Bad government policies create energy crisis
With skyrocketing prices in Europe and to a lesser extent North America, commentators are openly talking of a looming energy crisis. Yet unlike an earthquake or asteroid strike, in modern times energy crises are the result of misguided government policy. Especially as delegates head to Glasgow for the upcoming United Nations Climate Change Conference (in its 26th year), it’s critical for the public to recognize that even more onerous restrictions on carbon-based fuels will only make the situation worse.
In Europe, the price of a megawatt-hour's worth of natural gas has risen from 26 euros in early May to 127 euros in early October, an astonishing 388 per cent increase in just five months. Last week’s release from the U.S. Bureau of Labor Statistics showed that in the United States, energy prices were up 25 per cent over the past 12 months, with gasoline up 42 per cent. In Canada, the most recent (August) Consumer Price Index release is up 4.1 per cent over the past year, the highest 12-month jump since 2003, with gasoline prices up 33 per cent.
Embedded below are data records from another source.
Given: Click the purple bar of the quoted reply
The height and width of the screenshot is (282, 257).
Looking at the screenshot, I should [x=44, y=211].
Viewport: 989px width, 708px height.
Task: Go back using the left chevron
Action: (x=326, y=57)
Now it’s true, some of these price surges could be purely “transitory” as central bank officials reassure us, due to the world returning to normal commercial patterns after the COVID shutdowns. On the other hand, bottlenecks plague the global supply chain while employers at all levels are frustrated by labour shortages. Add into the mix the unprecedented money creation by the U.S. Federal Reserve and other central banks since the pandemic struck, and we must wonder just how “transitory” the inflation will be.
Ironically, when it comes to energy price spikes in particular, they are the avowed purpose of climate change policy, so there’s no denying that government is at least partially to blame. The most obvious example is the carbon tax, currently at $40 per tonne with scheduled hikes until it caps out at $170/tonne in 2030. The textbook rationale of a carbon tax is to make fossil fuels more expensive, incentivizing households and businesses to cut back on consumption and seek alternative sources. To reiterate, when it comes to a carbon tax, higher energy prices aren’t a bug, they are a feature. The whole point is to make carbon-based fuels more expensive so Canadians use less of them.
But other climate change policies have the same effect. Legal and regulatory obstacles put in the way of the development (or transportation) of oilsands will effectively reduce the supply brought to market and raise the price of oil. The same is true for mandates on how much electricity must be produced from renewable sources—by stacking the deck against cheaper (and more reliable) natural gas and coal-fired power plants, such mandates make electricity artificially more expensive than it otherwise would be.
The upcoming UN climate conference runs from Oct. 31 through Nov. 12. The media will no doubt hammer home the message that even more aggressive cutbacks on fossil fuels are essential. Yet as Canadians enter winter with alarming energy bills, they should ask for evidence that evermore restrictions will be worth the cost. It’s not enough to merely argue that lower global emissions would be a good thing; nothing Prime Minister Trudeau does will directly affect Chinese emissions. Instead, Canadians should be reassured that the benefits from their own government’s policies will be worth the costs imposed on Canadians, which is a subject rarely discussed.